We know that modern humans mated with Neanderthals at some point in history, and now we could have a better idea of when, thanks to DNA analysis of a 45,000-year-old femur bone.

The bone was originally found six years ago by an ivory carver in Siberia and is, so far, the oldest human bone found outside of Africa and the Middle East. After scientists analyzed the DNA of the bone, they realized that it also has the oldest Homo sapiens genome sequence we currently have on record.

"It's really exciting that we now have a really high-quality genome sequence of an early modern human that is this old," says study author Janet Kelso of the Max Planck Institute for Evolutionary Anthropology.

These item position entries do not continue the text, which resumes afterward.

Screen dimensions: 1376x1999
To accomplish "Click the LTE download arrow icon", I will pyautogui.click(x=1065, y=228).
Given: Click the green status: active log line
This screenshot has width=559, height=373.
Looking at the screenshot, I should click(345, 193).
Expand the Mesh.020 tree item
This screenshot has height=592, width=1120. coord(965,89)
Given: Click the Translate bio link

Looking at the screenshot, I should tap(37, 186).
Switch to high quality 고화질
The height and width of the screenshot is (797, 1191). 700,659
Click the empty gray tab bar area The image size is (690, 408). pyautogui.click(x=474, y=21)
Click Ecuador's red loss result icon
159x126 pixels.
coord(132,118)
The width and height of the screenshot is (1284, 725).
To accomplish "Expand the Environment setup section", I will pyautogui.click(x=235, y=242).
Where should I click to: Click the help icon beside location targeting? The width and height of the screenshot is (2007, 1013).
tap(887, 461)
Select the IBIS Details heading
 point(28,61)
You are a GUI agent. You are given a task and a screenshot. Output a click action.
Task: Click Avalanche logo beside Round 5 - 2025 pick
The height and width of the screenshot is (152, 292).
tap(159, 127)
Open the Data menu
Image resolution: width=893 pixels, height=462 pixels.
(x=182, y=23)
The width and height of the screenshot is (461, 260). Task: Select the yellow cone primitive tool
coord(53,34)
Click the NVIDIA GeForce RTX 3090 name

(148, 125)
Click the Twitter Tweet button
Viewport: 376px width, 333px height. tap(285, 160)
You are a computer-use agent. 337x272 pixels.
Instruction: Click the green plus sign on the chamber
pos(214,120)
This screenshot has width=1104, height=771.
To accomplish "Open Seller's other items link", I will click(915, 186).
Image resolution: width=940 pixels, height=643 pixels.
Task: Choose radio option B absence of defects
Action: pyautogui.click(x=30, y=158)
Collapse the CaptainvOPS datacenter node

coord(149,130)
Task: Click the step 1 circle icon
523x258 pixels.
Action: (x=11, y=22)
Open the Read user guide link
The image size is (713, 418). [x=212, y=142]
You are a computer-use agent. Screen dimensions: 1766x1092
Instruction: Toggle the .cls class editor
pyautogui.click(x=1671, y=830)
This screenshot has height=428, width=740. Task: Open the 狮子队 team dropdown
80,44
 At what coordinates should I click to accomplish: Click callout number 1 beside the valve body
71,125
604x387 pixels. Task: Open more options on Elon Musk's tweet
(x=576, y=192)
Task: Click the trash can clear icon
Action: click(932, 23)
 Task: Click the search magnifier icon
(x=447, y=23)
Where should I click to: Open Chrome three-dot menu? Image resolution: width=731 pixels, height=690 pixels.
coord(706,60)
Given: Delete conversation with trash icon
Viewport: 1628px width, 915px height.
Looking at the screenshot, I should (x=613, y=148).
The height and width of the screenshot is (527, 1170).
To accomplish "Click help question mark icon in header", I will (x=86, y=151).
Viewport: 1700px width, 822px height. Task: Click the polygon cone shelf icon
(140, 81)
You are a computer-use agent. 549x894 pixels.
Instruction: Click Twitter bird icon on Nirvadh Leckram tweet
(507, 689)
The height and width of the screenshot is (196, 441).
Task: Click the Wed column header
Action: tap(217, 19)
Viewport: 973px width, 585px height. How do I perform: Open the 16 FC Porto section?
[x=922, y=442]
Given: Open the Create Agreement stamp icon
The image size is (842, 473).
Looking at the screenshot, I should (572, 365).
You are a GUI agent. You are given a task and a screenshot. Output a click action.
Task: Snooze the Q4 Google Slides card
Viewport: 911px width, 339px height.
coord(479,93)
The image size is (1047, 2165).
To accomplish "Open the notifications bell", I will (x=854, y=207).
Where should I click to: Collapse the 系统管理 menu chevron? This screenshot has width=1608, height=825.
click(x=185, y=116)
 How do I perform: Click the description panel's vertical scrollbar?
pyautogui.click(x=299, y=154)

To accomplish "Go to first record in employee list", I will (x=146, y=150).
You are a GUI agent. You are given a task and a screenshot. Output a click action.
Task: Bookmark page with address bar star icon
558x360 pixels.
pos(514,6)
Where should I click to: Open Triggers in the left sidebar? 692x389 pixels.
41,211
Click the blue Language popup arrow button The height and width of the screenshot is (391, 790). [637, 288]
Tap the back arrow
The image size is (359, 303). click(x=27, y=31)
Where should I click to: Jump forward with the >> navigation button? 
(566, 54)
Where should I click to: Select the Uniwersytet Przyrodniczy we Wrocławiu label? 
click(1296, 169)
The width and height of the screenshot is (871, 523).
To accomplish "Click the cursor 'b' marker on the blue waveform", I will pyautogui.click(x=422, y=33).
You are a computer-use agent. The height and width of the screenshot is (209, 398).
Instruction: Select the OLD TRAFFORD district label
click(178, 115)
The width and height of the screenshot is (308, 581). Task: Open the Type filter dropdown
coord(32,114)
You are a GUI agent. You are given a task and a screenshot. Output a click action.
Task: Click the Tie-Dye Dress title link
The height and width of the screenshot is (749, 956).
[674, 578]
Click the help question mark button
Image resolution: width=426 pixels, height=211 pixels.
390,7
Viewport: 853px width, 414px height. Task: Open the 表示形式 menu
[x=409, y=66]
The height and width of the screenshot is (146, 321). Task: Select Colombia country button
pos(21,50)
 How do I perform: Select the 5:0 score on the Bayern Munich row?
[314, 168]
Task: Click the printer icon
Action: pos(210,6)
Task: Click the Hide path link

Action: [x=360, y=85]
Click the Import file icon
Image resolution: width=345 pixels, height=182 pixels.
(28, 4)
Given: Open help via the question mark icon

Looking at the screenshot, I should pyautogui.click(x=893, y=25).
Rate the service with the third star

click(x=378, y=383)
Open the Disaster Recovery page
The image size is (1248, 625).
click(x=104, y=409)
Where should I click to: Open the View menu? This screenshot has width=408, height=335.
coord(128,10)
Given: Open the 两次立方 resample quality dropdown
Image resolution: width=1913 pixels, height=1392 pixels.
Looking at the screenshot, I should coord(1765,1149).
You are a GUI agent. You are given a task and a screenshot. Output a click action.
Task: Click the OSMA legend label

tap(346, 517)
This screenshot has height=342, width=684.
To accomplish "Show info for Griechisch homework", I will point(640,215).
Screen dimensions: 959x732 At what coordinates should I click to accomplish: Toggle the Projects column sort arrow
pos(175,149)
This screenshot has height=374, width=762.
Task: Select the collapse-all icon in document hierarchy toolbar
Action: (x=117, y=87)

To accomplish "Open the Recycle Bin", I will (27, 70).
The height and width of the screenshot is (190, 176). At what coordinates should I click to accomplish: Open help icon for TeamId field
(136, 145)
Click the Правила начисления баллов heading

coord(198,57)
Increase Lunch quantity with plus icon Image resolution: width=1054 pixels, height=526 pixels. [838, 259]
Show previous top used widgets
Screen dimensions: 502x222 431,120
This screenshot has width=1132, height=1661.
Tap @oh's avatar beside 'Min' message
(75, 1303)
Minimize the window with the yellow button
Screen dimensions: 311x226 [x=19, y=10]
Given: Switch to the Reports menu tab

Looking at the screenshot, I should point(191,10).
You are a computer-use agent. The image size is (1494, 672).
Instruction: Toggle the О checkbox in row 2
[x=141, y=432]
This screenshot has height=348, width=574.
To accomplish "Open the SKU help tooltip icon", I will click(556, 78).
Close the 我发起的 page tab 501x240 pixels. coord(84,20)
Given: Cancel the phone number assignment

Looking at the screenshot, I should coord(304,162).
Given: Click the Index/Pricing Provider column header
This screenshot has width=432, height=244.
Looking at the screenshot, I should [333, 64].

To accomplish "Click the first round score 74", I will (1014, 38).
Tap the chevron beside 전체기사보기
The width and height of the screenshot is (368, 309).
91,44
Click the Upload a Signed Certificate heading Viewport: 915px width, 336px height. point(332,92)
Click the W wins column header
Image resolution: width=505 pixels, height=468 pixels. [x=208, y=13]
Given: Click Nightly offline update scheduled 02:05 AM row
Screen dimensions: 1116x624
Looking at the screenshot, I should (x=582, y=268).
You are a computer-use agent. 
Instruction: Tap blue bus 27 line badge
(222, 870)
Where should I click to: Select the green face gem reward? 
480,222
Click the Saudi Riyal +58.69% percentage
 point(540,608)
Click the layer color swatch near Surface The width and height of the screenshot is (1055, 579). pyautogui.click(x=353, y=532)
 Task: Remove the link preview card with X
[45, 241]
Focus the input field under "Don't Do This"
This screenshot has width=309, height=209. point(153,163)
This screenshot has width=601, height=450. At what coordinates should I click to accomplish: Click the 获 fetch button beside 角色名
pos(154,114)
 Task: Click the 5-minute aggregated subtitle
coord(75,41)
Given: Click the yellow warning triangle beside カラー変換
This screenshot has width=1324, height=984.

Previous studies of DNA in modern humans has shown that for humans born outside of Africa, at least 2 percent of their DNA is Neanderthal. But as to when the two species began mating was, up until now, still a bit of a mystery.

Neanderthals were our ancestors, from the Stone Age, and died out around 30,000 years ago. In the Middle East, they existed with modern humans as long as 100,000 years ago. Because of this new DNA evidence, scientists believe that mating between the two species started between about 50,000 and 60,000 years ago. Previous studies thought it was much earlier, at over 80,000 years ago.

This find provides more evidence that Neanderthals did not simply just die out, but that Homo Sapiens absorbed them into their larger population through interbreeding.

The age of the fossil itself also paints a picture of the first hunter-gatherers of Siberia, those Homo sapiens that eventually populated Europe and Asia. However, this ancient man's DNA shows that he was not a direct ancestor to us humans living today. Scientists believe he belonged to a group of Stone Age people that died out during an ice age.

However, this find is just one of many, and future similar fossils in the area could exist. Scientists aren't presently ruling out any theories, especially when other fossils suggest that modern humans left Africa before 100,000 years ago and arrived in Asia more than 75,000 years ago.

"This is just a random find in a Siberian river deposit," says Chris Stringer, a paleoanthropologist at London's Natural History Museum. "What else could be there when they start looking systematically?"